Though the incident has proved a public-relations nightmare, it has not necessarily dashed Lowe’s career. While some in Hollywood are obviously outraged at his behavior, others believe scandal rounds out his appeal, adding an edge to his pretty-boy image. Lowe began a previously scheduled nine-week shoot in Los Angeles on June 20th. The movie, ironically, is titled Bad Influence. In it, Lowe plays a drifter who surreptitiously videotapes a businessman having sex with a woman. Lowe’s character, says producer Steve Tisch, is “a guy who we have all had in our lives, a bad influence.”

Tisch, who produced such hits as Risky Business and Soul Man, says he is standing by his choice of Lowe for Bad Influence. He and Lowe have become close through the ordeal. “I think that Rob has experienced his own mortality,” says Tisch. “In the business he’s in, he will be destroyed by the same people that created him: his audience, his fans, the people who believed him. There is an element of Rob Lowe who knows he has got to become a better actor and less of a personality And I got to admit, selfishly, that the timing cannot be better. I think what he faces is the ultimate challenge. Can you turn a liability into an asset? He’s acknowledged to me that this has changed his life. He’s said to me that some of his little-boy rudeness, some of his little-boy attitude, has got to now become part of Rob Lowe’s history and not his present.

“This incident has focused him. Between setups he’s not looking out the window and saying, ‘Look at the tits on that seventeen-year-old.’ Instead he’s, like, ‘I’ve got to get serious about my work.’ I’ve seen the guy go from an attitude of ‘Where’s the party tonight, dude?’ to ‘I’m gonna really get focused on my work, because what I got to do is come out with a movie, a character, a performance, not an item in People magazine about who I’m taking to the Academy Awards.”’

Lowe’s friend who appears in the first segment of the tape was, according to a source, scared at first. His parents know Rob, and they watched the footage on A Current Affair while eating dinner. “He hadn’t had a chance to warn them that he was in it too,” says the source, who also said that Lowe’s friend was offered $25,000 for an interview with a syndicated television show. He refused, remaining loyal to Lowe.

John and Lena Parsons, Jan’s parents, have since divorced. Lena Parsons has gone to work part time as a $4.50-an-hour clerk in a Kroger supermarket. John Parsons, who received custody of Jan and her brother, said in a television interview that Jan never intended to blackmail Lowe and that “she’s a very modest girl. It may not appear that way on the tape, but she’s a very modest girl yet today.”

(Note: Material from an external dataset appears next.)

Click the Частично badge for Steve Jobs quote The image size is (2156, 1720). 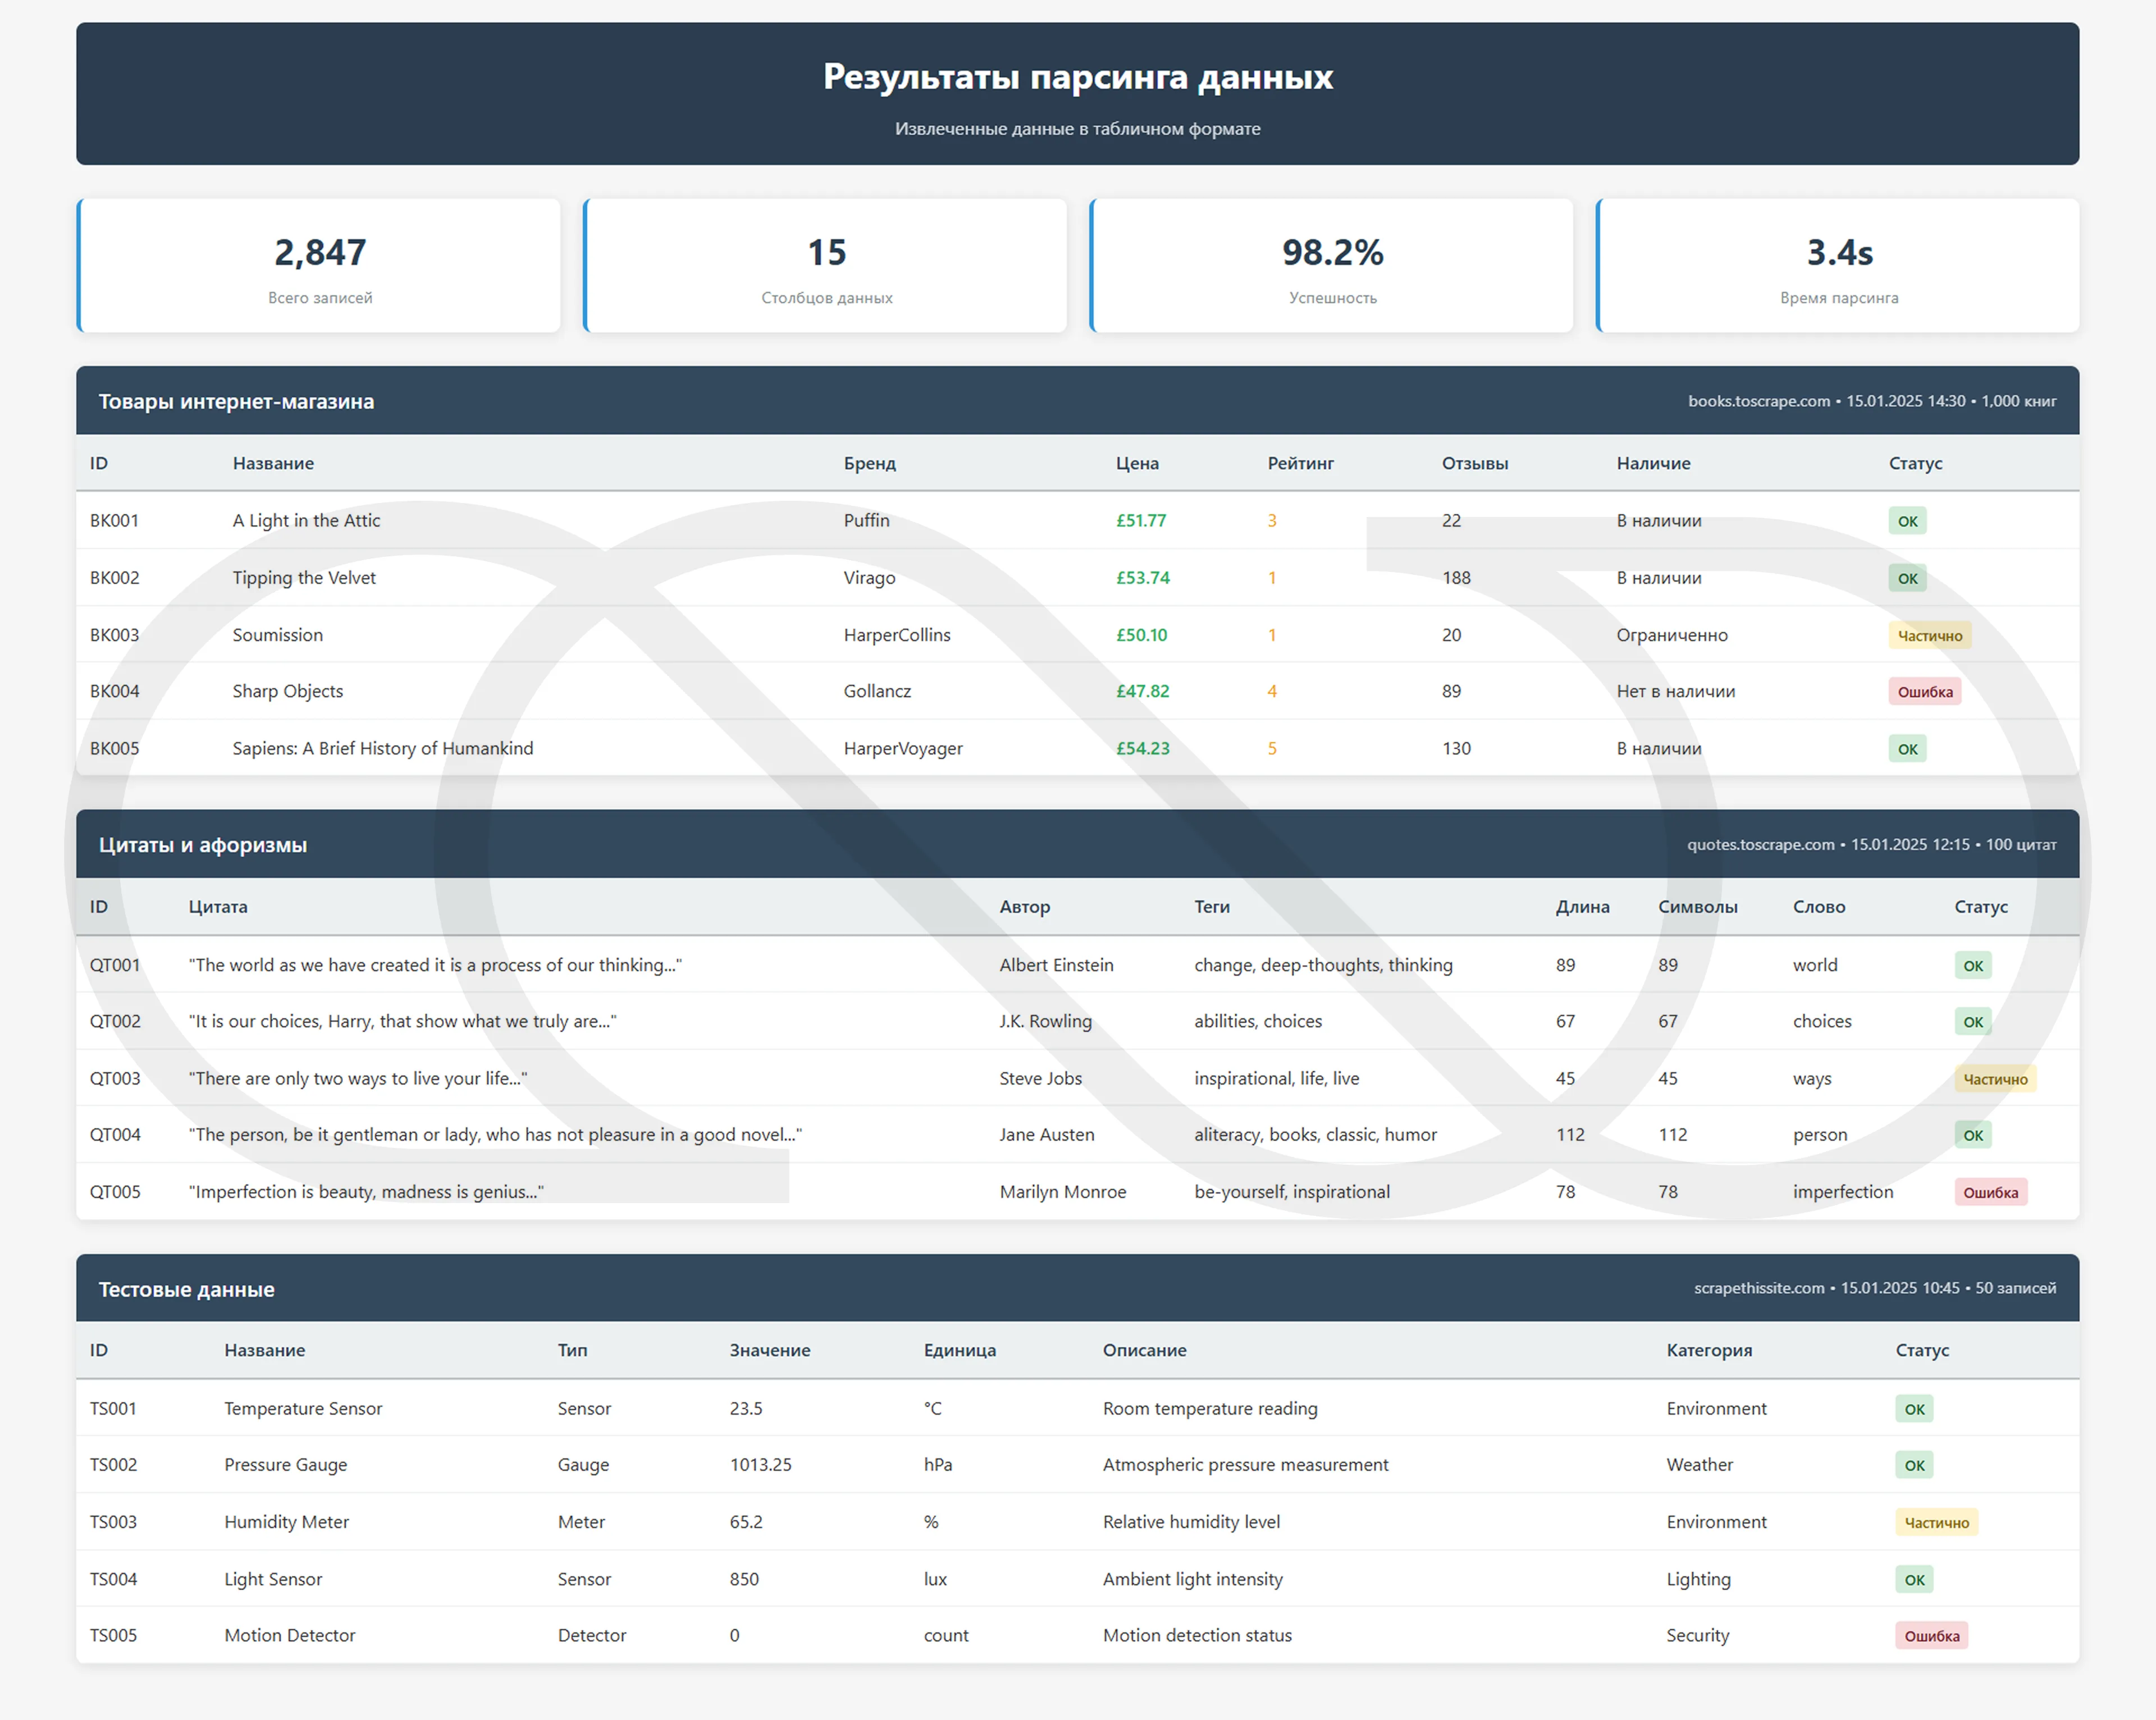coord(1995,1079)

As for Jan, she was ordered by the court to stop work at SuperHair and to attend an alternative high school in Cobb County. In the fall of 1988, soon after the tape was discovered, Jan spent ninety days in a psychiatric facility undergoing treatment for depression. She is furious with Lester for “fucking her over” on the matter of the tapes, Lester says, adding that “she is real mixed up,” and that her Porsche is out of commission. In a recent telephone interview, Jan referred a reporter to her attorney saying, “Please, please, I don’t want to talk.”

Tara, meanwhile, was fired from her job at SuperHair for what Lester says was nonperformance based on alcohol abuse. Since the ambush by Craig Rivera, she is lying low. She refuses to be interviewed, saying that she has already turned down a $25,000 offer to talk about that night.

“You know” says Susan Sullivan, “people have two opinions about this whole thing. Either that Rob Lowe’s a scumbag, a cradle-robbing pornographer, or that he got taken. You have to see both sides. Everybody was in the club. Jan was acting like an adult; she got herself in an adult situation. She enjoyed being with Rob Lowe. If it was some guy named Beauregard from Clayton County, you would never have heard that he videotaped it.

“It’s stupid, because America makes such gods out of its matinee idols. Years ago it was Rudolf Valentino, now it’s Rob Lowe. Hollywood puts him up in a sexual position. That’s the whole focus. That’s the publicity. They market him so that little girls will go to the movies, buy his posters, fantasize about fucking Rob Lowe. So why wouldn’t Jan want to fuck him if she got the chance? Why shouldn’t she?”